Lara Dunkley

Personal information
- Born: 31 May 1995 (age 31) Sydney, Australia
- Height: 1.80 m (5 ft 11 in)
- School: Gippsland Grammar School
- University: Federation University Australia

Netball career
- Playing positions: C, WD, WA
- Years: Club team / Apps
- 2019: Melbourne Vixens
- 2020–present: Queensland Firebirds

= Lara Dunkley =

Australian netball player (born 1995)

Lara Dunkley (born 31 May 1995) is an Australian netball player in the Suncorp Super Netball league, playing for the Queensland Firebirds.

Dunkley began her elite netball career with the Melbourne Vixens in the mid 2010s, playing for the club's reserves team the Victorian Fury in the Australian Netball League (ANL), where she captained the team in the 2018 season. She was elevated to the Vixens' senior list for the 2019 Suncorp Super Netball season, replacing the long-term injured Tayla Honey.

After leaving the Vixens, Dunkley was signed as a temporary replacement player for the 2020 Suncorp Super Netball season by the Queensland Firebirds.

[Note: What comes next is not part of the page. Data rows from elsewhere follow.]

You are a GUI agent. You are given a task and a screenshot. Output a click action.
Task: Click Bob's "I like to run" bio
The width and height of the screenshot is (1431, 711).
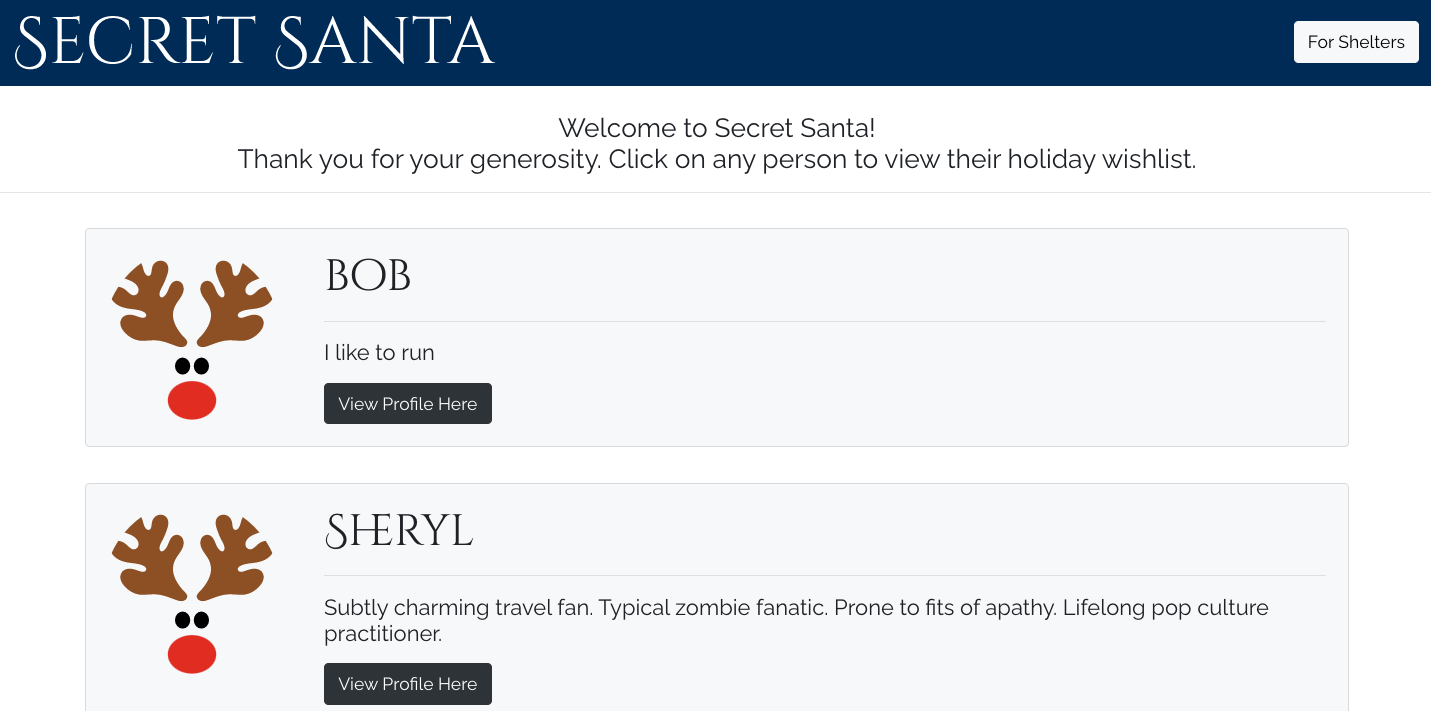click(x=379, y=352)
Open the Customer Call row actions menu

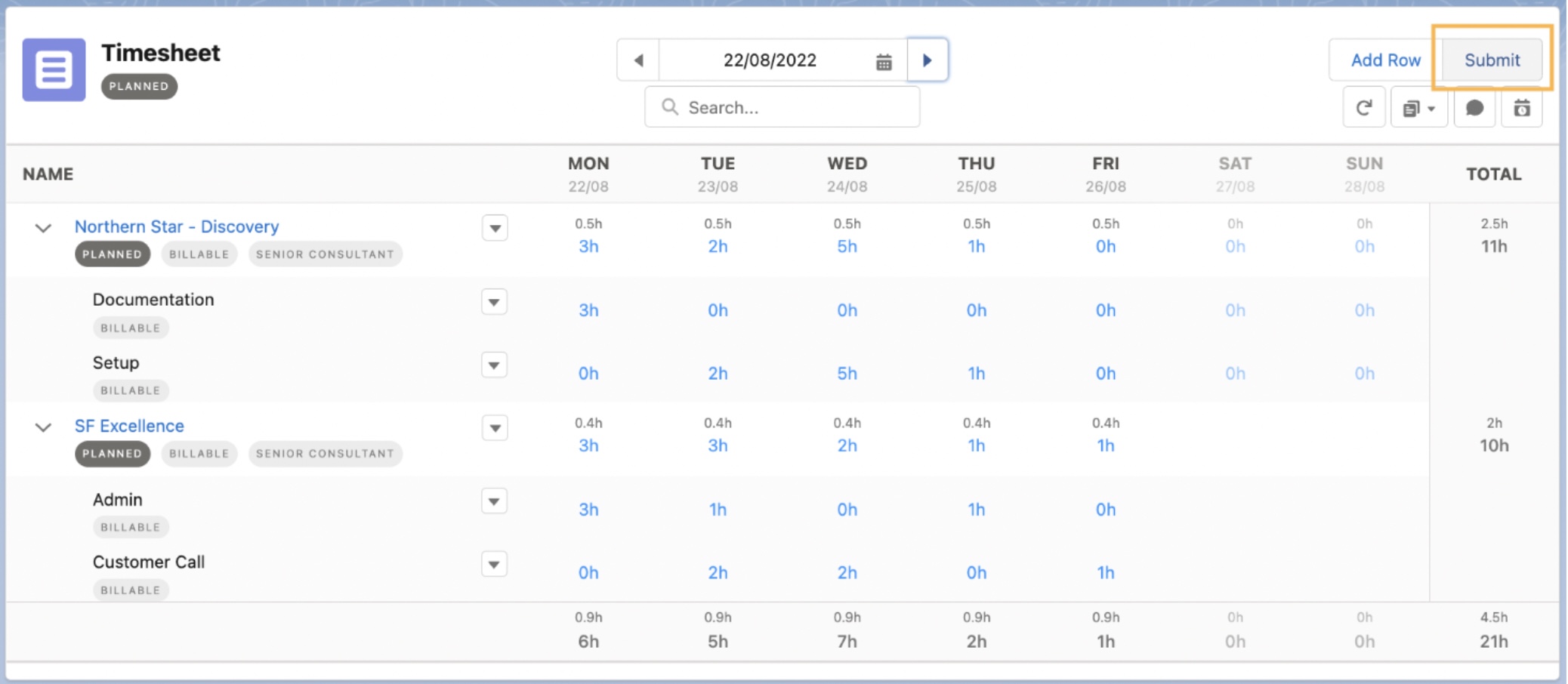(x=494, y=564)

Dunkley was born in Sydney but grew up in the small Victorian town of Yarram from the age of seven. She is the sibling of Brisbane Lions AFL footballer Josh and former Melbourne AFL player Kyle. Her father is former Sydney Swans player Andrew. Off the court Dunkley has completed a Bachelor of Education where she works as a substitute teacher and netball coach at various schools and netball organisations. She works for a school in South Brisbane named St Laurnece's College. Her position at the school is being The Head of the sports excellence program.